Pretérito, Muito-Mais-Que-Perfeito.

"Há uma óbvia correlação entre a velocidade a que andamos com a nossa vida para a frente, e a que deixamos o passado para trás." Andei uma semana a pensar em como escrever esta frase e isto foi o melhor que arranjei. Não diz nada do que eu queria dizer. Se calhar aquilo em que ando a pensar segue mais ao longo das linhas de "O passado fica para trás à velocidade a que andamos com a nossa vida para a frente", que pode até querer dizer a mesma coisa, se calhar diz, mas para lá de soar melhor, ainda não é isso. De vez em quando acontece-me isto, a impressão de tropeçar numa pagina solta caída do manual de instrucções do Universo, como uma cábula que me é passada debaixo da carteira pelo Arquitecto de Todas as Coisas, desesperado com a minha incapacidade de percepção do óbvio e ver nos meus erros o que insisto em fazer mal. É sempre algo tão obvio que não compreendo como é que não o percebi antes, e explica este ou aquele capítulo da minha vida*. Essa simplicidade torna ainda mais frustrante a incapacidade de arranjar uma frase que lhe faça justiça.

Comecei por imaginar dois pontos que se vão afastando dum eixo imaginário em sentidos opostos onde a velocidade a que um se movia para trás, era influenciado por aquela a que o outro se movia para a frente. Depois percebi que era mais que "influenciar", era ditar! Que o passado fica para trás à mesmíssima velocidade (ou falta dela) a que movíamos a nossa vida para a frente, e o que isto queria dizer é que se não andarmos com a nossa vida para a frente, o passado não fica para trás, e isso, não só faz mais sentido como explicava muito mais coisas. Foi por essa altura que dei conta que o passado não se move, não fica para trás, não ajuda, não colabora, não nos facilita a vida um bocadinho e nem cede um milímetro que seja para nos ajudar a seguir em frente. Havemos sempre de saber onde ele está, por norma exactamente onde o deixámos, e a única coisa que podemos fazer, é avançar, correr, puxar, arrastar se for preciso, a nossa vida para diante, e aproveitar-mo-nos da sua solidez de rocha para lhe ganhar distância.
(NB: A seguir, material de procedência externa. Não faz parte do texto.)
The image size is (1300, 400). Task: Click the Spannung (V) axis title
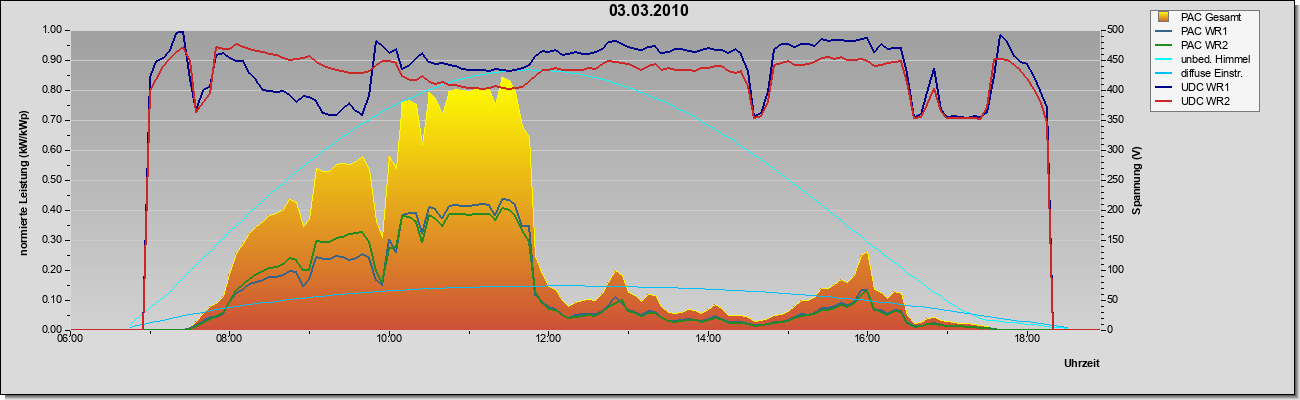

Mas há mais que isso, é preciso um esforço genuíno, o passado não se deixa enganar facilmente e consegue perceber quando as tentativas de seguir com a nossa vida para frente, são feitas em círculos à sua volta. Atravessar meio mundo, e acabar a 40km's de onde morava a minha ex-namorada sob o pretexto de a tentar esquecer, não engana ninguém*. Continuar a trocar e-mails, mensagens e telefonemas, porque "queremos ficar amigos" a mesma coisa. Irmo-nos dando a quem aparece para matar saudades de quem não temos, também não vai funcionar, com a agravante de irmos magoando quem nunca nos magoou de volta nem teve culpa de ser apanhado no fogo cruzado. Talvez alguém que até gostava de nós de verdade e queria ajudar, na esperança que depois de deixar-mos o passado para trás, houvesse lugar para ela no que viesse depois.

Tem pouco mérito, sair do buraco onde estamos, passando por cima, empurrando para baixo quem nos puxou para fora dele, ou em avançar com a nossa vida, deixando para trás alguém que, por nos ajudar no presente a deixar para trás um passado de que não teve culpa, merecia um lugar no nosso futuro.